I would write forever with no financial incentive, but to actually support myself with it would be a dream come true. At first, many of my loving, timid caregivers questioned my decision to go after something so uncertain. They advised I secure a more predictable career path and treat writing as a hobby with distant potential. For someone else, this might have been sound advice, but to me, it felt like a gilded shackle. The fearless people who’d crafted the franchises that became a home to me couldn’t have treated their writing as a mere hobby. Their dedication was reckless, but it was also relentless.


I adopted the mantra, “I can’t fail if I never stop.”


Writing is the one thing I can’t ever see myself growing exhausted with or bored of. Every story is a new adventure, and every chapter is a new opportunity to uncover hidden parts of myself. In a way, it’s a steadfast and consistent practice of self-love. Fan fiction showed me how much I needed such a practice, and writing professionally reaffirms its importance every day.

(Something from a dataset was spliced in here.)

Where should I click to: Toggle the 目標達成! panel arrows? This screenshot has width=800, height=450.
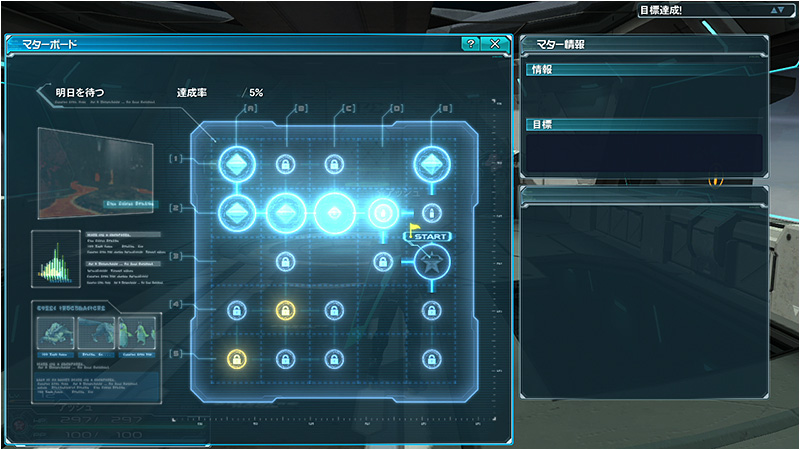(x=777, y=10)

Whenever the expectations of the world creep up behind me, or my people-pleasing tendencies of the past threaten to make an unwelcome appearance, I race to my writing desk to remind myself of who I am. Who I really am, as manifested in all the characters I aspire to be. I think a lot of artists do this, and I think the writers we admire are more like their main characters than they let on.


So, whether you write fan fiction about being sold to Harry Styles, your wispy blonde locks propped up in a messy ponytail, or superhero stories where you fight alongside Captain America and Tony Stark, know that it is so much more than silly musings. People who don’t understand might be bewildered by the strange, fantastical scenarios us daydreamers yearn for in the sweet safety of our mind sanctuaries, and I say we let them.


The only person who has to understand, appreciate, and cherish these adventures is you. But who knows… Someday, the fan fiction you write might evolve into the fiction others find a home in.